» Record excerpts

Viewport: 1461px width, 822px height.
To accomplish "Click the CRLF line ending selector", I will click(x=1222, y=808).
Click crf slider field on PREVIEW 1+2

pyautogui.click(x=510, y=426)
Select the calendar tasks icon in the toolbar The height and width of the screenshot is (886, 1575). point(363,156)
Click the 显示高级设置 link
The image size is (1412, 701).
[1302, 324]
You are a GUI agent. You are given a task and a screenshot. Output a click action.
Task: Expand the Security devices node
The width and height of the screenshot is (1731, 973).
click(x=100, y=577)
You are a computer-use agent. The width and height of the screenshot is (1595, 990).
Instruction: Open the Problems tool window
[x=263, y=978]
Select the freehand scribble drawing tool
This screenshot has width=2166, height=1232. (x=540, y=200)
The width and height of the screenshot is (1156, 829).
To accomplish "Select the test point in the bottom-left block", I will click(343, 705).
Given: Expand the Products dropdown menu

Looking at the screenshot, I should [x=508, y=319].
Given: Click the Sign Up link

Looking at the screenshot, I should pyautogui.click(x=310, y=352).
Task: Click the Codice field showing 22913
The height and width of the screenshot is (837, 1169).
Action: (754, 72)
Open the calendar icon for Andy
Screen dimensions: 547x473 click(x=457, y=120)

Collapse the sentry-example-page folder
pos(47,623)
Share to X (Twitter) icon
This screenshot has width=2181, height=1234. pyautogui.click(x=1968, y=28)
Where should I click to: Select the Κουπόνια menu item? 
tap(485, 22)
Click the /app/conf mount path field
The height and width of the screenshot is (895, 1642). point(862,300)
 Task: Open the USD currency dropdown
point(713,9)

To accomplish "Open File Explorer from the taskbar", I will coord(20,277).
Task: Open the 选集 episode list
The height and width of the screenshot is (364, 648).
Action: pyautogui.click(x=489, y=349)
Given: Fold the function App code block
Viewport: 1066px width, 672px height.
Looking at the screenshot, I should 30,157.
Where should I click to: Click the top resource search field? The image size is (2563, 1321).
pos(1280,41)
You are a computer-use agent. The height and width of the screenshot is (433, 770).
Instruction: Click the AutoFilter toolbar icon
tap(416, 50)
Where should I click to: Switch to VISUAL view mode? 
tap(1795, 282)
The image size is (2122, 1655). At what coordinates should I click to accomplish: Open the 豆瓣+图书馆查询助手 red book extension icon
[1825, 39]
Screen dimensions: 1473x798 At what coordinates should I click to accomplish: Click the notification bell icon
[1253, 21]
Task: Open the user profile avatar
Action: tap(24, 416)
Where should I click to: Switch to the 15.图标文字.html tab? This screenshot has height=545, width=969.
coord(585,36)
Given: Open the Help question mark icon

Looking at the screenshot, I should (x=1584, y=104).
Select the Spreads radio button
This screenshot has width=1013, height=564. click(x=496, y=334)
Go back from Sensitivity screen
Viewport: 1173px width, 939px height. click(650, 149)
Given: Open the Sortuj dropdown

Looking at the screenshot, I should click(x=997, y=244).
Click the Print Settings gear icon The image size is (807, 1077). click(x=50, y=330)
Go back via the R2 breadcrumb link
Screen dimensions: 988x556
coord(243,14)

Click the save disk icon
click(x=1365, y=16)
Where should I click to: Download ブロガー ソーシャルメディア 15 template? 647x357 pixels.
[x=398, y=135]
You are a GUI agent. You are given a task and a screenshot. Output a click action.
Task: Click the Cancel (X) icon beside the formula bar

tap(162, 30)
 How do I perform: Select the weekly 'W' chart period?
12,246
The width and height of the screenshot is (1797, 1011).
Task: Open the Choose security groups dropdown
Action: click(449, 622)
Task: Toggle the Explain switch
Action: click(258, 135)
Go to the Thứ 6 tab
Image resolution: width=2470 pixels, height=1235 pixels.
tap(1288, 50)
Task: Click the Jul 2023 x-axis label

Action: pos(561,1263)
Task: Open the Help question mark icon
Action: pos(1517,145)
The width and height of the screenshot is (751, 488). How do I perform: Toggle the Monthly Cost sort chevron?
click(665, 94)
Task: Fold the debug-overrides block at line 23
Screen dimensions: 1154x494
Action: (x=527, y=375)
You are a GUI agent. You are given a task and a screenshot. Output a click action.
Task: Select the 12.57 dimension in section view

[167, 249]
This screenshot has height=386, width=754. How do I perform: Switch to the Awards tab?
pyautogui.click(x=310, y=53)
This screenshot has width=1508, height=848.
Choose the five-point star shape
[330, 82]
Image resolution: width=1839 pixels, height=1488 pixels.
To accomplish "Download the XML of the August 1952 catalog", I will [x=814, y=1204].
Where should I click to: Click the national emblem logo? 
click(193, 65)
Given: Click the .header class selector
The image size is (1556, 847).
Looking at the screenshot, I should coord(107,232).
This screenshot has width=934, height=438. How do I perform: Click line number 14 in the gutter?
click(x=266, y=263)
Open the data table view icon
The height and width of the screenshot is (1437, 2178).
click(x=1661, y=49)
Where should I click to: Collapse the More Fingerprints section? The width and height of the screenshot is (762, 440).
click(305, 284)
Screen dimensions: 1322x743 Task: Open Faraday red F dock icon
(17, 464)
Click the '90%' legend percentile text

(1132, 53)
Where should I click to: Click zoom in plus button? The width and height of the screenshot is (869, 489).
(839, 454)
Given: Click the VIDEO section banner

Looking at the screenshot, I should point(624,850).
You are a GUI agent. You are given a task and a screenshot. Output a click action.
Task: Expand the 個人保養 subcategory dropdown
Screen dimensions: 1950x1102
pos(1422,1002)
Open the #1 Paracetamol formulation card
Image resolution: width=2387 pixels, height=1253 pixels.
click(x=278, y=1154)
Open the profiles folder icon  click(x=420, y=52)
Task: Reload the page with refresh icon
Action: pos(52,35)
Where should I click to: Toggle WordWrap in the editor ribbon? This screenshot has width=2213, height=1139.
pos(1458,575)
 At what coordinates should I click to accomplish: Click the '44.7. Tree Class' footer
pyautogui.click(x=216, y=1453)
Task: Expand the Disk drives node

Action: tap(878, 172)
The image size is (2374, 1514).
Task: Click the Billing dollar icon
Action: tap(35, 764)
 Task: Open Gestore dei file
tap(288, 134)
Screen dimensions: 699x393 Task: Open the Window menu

» About this task
Nothing in the data may change. Give it again in full.

» Exercise result
Viewport: 1461px width, 822px height.
To accomplish "Click the CRLF line ending selector", I will click(x=1222, y=808).
Click crf slider field on PREVIEW 1+2

pyautogui.click(x=510, y=426)
Select the calendar tasks icon in the toolbar The height and width of the screenshot is (886, 1575). point(363,156)
Click the 显示高级设置 link
The image size is (1412, 701).
[1302, 324]
You are a GUI agent. You are given a task and a screenshot. Output a click action.
Task: Expand the Security devices node
The width and height of the screenshot is (1731, 973).
click(x=100, y=577)
You are a computer-use agent. The width and height of the screenshot is (1595, 990).
Instruction: Open the Problems tool window
[x=263, y=978]
Select the freehand scribble drawing tool
This screenshot has width=2166, height=1232. (x=540, y=200)
The width and height of the screenshot is (1156, 829).
To accomplish "Select the test point in the bottom-left block", I will click(343, 705).
Given: Expand the Products dropdown menu

Looking at the screenshot, I should [x=508, y=319].
Given: Click the Sign Up link

Looking at the screenshot, I should pyautogui.click(x=310, y=352).
Task: Click the Codice field showing 22913
The height and width of the screenshot is (837, 1169).
Action: (754, 72)
Open the calendar icon for Andy
Screen dimensions: 547x473 click(x=457, y=120)

Collapse the sentry-example-page folder
pos(47,623)
Share to X (Twitter) icon
This screenshot has width=2181, height=1234. pyautogui.click(x=1968, y=28)
Where should I click to: Select the Κουπόνια menu item? 
tap(485, 22)
Click the /app/conf mount path field
The height and width of the screenshot is (895, 1642). point(862,300)
 Task: Open the USD currency dropdown
point(713,9)

To accomplish "Open File Explorer from the taskbar", I will coord(20,277).
Task: Open the 选集 episode list
The height and width of the screenshot is (364, 648).
Action: pyautogui.click(x=489, y=349)
Given: Fold the function App code block
Viewport: 1066px width, 672px height.
Looking at the screenshot, I should 30,157.
Where should I click to: Click the top resource search field? The image size is (2563, 1321).
pos(1280,41)
You are a computer-use agent. The height and width of the screenshot is (433, 770).
Instruction: Click the AutoFilter toolbar icon
tap(416, 50)
Where should I click to: Switch to VISUAL view mode? 
tap(1795, 282)
The image size is (2122, 1655). At what coordinates should I click to accomplish: Open the 豆瓣+图书馆查询助手 red book extension icon
[1825, 39]
Screen dimensions: 1473x798 At what coordinates should I click to accomplish: Click the notification bell icon
[1253, 21]
Task: Open the user profile avatar
Action: tap(24, 416)
Where should I click to: Switch to the 15.图标文字.html tab? This screenshot has height=545, width=969.
coord(585,36)
Given: Open the Help question mark icon

Looking at the screenshot, I should (x=1584, y=104).
Select the Spreads radio button
This screenshot has width=1013, height=564. click(x=496, y=334)
Go back from Sensitivity screen
Viewport: 1173px width, 939px height. click(650, 149)
Given: Open the Sortuj dropdown

Looking at the screenshot, I should click(x=997, y=244).
Click the Print Settings gear icon The image size is (807, 1077). click(x=50, y=330)
Go back via the R2 breadcrumb link
Screen dimensions: 988x556
coord(243,14)

Click the save disk icon
click(x=1365, y=16)
Where should I click to: Download ブロガー ソーシャルメディア 15 template? 647x357 pixels.
[x=398, y=135]
You are a GUI agent. You are given a task and a screenshot. Output a click action.
Task: Click the Cancel (X) icon beside the formula bar

tap(162, 30)
 How do I perform: Select the weekly 'W' chart period?
12,246
The width and height of the screenshot is (1797, 1011).
Task: Open the Choose security groups dropdown
Action: click(449, 622)
Task: Toggle the Explain switch
Action: click(258, 135)
Go to the Thứ 6 tab
Image resolution: width=2470 pixels, height=1235 pixels.
tap(1288, 50)
Task: Click the Jul 2023 x-axis label

Action: pos(561,1263)
Task: Open the Help question mark icon
Action: pos(1517,145)
The width and height of the screenshot is (751, 488). How do I perform: Toggle the Monthly Cost sort chevron?
click(665, 94)
Task: Fold the debug-overrides block at line 23
Screen dimensions: 1154x494
Action: (x=527, y=375)
You are a GUI agent. You are given a task and a screenshot. Output a click action.
Task: Select the 12.57 dimension in section view

[167, 249]
This screenshot has height=386, width=754. How do I perform: Switch to the Awards tab?
pyautogui.click(x=310, y=53)
This screenshot has width=1508, height=848.
Choose the five-point star shape
[330, 82]
Image resolution: width=1839 pixels, height=1488 pixels.
To accomplish "Download the XML of the August 1952 catalog", I will [x=814, y=1204].
Where should I click to: Click the national emblem logo? 
click(193, 65)
Given: Click the .header class selector
The image size is (1556, 847).
Looking at the screenshot, I should coord(107,232).
This screenshot has width=934, height=438. How do I perform: Click line number 14 in the gutter?
click(x=266, y=263)
Open the data table view icon
The height and width of the screenshot is (1437, 2178).
click(x=1661, y=49)
Where should I click to: Collapse the More Fingerprints section? The width and height of the screenshot is (762, 440).
click(305, 284)
Screen dimensions: 1322x743 Task: Open Faraday red F dock icon
(17, 464)
Click the '90%' legend percentile text

(1132, 53)
Where should I click to: Click zoom in plus button? The width and height of the screenshot is (869, 489).
(839, 454)
Given: Click the VIDEO section banner

Looking at the screenshot, I should point(624,850).
You are a GUI agent. You are given a task and a screenshot. Output a click action.
Task: Expand the 個人保養 subcategory dropdown
Screen dimensions: 1950x1102
pos(1422,1002)
Open the #1 Paracetamol formulation card
Image resolution: width=2387 pixels, height=1253 pixels.
click(x=278, y=1154)
Open the profiles folder icon  click(x=420, y=52)
Task: Reload the page with refresh icon
Action: pos(52,35)
Where should I click to: Toggle WordWrap in the editor ribbon? This screenshot has width=2213, height=1139.
pos(1458,575)
 At what coordinates should I click to accomplish: Click the '44.7. Tree Class' footer
pyautogui.click(x=216, y=1453)
Task: Expand the Disk drives node

Action: tap(878, 172)
The image size is (2374, 1514).
Task: Click the Billing dollar icon
Action: tap(35, 764)
 Task: Open Gestore dei file
tap(288, 134)
Screen dimensions: 699x393 Task: Open the Window menu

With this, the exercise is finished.